Each line that contains the word "agent" counts once; give the total for the records below and nothing else.
________________
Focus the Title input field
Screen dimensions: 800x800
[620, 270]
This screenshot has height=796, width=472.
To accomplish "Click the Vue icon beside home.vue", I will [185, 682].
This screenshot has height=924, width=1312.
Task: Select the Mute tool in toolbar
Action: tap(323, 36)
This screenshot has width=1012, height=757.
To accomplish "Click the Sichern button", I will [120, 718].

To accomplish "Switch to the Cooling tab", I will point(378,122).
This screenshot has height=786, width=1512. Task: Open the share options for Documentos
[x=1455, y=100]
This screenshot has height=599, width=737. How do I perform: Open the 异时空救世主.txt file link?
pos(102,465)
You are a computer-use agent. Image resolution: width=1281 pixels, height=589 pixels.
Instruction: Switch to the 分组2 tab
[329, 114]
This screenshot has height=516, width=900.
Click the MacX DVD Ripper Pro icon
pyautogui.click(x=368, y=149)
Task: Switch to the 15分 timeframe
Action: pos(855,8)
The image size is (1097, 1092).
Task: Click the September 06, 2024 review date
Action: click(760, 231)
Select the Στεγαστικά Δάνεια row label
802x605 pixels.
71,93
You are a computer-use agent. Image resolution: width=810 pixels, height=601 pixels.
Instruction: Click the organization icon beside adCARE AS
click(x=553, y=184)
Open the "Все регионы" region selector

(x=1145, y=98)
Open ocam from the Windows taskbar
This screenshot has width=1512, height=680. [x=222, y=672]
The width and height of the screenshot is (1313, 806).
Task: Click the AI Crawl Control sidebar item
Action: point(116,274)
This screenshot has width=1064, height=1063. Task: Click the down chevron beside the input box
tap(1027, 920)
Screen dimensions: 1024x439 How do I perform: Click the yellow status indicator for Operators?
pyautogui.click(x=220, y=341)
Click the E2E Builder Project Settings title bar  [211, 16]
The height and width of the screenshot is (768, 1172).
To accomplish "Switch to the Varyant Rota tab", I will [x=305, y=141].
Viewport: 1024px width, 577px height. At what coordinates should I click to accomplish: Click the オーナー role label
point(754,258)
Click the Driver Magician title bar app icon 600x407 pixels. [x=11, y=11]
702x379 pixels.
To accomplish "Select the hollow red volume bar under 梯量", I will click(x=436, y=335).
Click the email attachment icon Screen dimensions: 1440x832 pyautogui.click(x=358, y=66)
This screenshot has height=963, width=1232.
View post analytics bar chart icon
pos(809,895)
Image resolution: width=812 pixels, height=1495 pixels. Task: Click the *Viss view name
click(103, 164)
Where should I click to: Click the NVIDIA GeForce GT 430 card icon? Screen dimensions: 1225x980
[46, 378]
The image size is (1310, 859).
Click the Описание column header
________________
_ANSWER SECTION_
2